Legendary, the studio that produced “The Dark Knight” series, “Black Klansman,” “Straight Outta Compton” and many other popular films, is backing “Bitter Root.”
Greene, from Charleston but settled in Columbia, is a household name in the comic book world having worked with Marvel, DC and other comic book studios. He’s created serials with well-loved characters such as Black Panther, Luke Cage, Wonder Girl, Batgirl and a host of others. His online comic “1000” won a prestigious Ringo award.
Chuck Brown founded 803 studios, his comic book imprint named after the South Carolina Midlands’ area code. He has created books for Dark Horse Comics and worked with Marvel on books centered on characters The Punisher and Black Panther, as well as working with Image and IDW.

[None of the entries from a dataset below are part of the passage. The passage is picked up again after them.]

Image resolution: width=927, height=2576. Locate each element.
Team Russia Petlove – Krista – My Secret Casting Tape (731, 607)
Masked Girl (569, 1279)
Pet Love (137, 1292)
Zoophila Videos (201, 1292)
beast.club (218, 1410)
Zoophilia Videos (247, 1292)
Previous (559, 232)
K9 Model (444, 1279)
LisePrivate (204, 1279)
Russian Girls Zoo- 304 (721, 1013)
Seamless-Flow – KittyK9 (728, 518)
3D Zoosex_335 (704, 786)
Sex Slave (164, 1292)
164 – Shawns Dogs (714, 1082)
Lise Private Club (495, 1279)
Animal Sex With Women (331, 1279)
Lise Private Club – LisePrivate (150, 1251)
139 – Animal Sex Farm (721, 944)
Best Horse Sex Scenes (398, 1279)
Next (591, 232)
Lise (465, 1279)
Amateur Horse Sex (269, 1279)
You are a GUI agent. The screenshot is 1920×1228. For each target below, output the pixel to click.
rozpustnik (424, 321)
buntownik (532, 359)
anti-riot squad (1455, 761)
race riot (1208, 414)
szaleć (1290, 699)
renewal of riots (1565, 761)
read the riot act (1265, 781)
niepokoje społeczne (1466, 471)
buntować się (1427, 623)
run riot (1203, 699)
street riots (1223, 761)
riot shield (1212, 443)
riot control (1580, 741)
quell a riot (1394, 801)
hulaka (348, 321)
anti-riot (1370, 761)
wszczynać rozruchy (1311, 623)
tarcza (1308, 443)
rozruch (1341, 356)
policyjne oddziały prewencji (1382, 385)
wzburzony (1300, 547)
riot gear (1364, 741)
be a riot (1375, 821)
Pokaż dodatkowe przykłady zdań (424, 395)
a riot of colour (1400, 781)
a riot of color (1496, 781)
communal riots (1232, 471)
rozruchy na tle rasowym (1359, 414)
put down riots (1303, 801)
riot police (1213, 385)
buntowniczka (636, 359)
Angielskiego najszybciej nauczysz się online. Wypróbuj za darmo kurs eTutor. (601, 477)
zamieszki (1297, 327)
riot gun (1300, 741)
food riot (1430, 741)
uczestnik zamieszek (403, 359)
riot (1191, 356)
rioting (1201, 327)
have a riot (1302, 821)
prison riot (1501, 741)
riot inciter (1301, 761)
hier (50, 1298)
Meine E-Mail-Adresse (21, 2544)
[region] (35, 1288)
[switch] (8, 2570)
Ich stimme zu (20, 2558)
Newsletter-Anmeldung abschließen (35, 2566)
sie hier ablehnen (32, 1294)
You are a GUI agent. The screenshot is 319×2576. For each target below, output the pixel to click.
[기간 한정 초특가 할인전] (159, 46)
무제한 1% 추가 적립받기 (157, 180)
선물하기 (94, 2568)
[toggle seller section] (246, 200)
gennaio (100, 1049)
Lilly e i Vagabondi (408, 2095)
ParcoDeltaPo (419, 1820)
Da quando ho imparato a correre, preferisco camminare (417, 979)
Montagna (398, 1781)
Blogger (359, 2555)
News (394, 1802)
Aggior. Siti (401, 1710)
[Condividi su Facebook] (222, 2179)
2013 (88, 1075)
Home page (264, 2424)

“Bitter Root” came out in November 2018 and has a five-issue run. It was nominated for an Eisner Award, another prominent honor in the comic book world. The Washington Post picked up on the comics gravitas, writing, “the comic is by an all-black creative team and features a predominantly black cast of characters.”
“(‘Bitter Root’) has become a conversation starter in the comic book industry, which continues to awaken to more diverse ways of creating characters both on the page and behind the scenes,” the Post said.